Vera dug into her rice as if looking for treasure. “Right,” she said. “We’ll go out to the grave.” Lottie consented to nothing of the kind.

Vera must have mistaken Lottie’s silent refusal, for the next Saturday, at half past ten, she turned up while Lottie was still in bed.

Lottie had been out with a cousin of Kevin’s, who worked at the Embassy. He had made her pay for her own drinks, as if they were still students having cafeteria coffee. Lottie was puzzled by the bar he took her to, full of youngish American men, and even more by the hateful, bitter singer at the piano. Kevin’s cousin seemed to feel that she had no right to criticize anything, having only just arrived, though he himself never stopped complaining. His landlord was swindling him; he was sick of dark rooms and gas heaters. He blamed Paris for its size. Until now he had lived in a house, never in a flat. His accent shot from one extreme of broad vowels to the opposite. He did not want to sound American but looked it. In the bar full of crew cuts, he matched any one of them except in assurance. Toward the end of the night, he began bemoaning his own Canadian problems of national identity, which Lottie thought a sign of weakness in a man. Moreover, she learned nothing new. What he was telling her was part of Dr. Keller’s course in Winnipeg Culture Patterns. She had wasted the government’s money and her own time.
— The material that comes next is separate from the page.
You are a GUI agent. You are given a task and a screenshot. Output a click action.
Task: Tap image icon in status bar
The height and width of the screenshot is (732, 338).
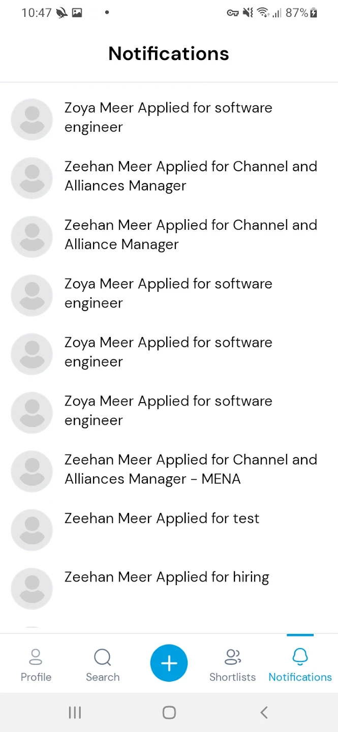(77, 13)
Vera said she was leaving for Rome, which she called Roma, any minute. Slumped over an ashtray on the foot of Lottie’s bed, she urged an excursion to Fontainebleau. It was a lovely sunny day — just the weather for visiting graveyards. Sleepy and pale, caught with curlers in her hair, Lottie rose and dressed, turning her back. Vera scarcely allowed her time to brush her teeth. They were doomed to catch, and they caught, the Lyon noon express. The train was filled with hommes d’affaires, who had all the seats. Lottie stood crushed against a window, looking at the backs of towns. She was cold, and speechless with hunger. After Melun she began to feel calmer, and less hungry and unwashed. Trees such as she had never seen before, and dense with ivy, met and glided apart in the winter light. Touching the window, she felt a thin cool film of sunlight. The ivy shone and suddenly darkened, as if a shutter had been swung to. Lottie forgot she had asthma, chronic colds, low blood pressure, and that Vera would regret this.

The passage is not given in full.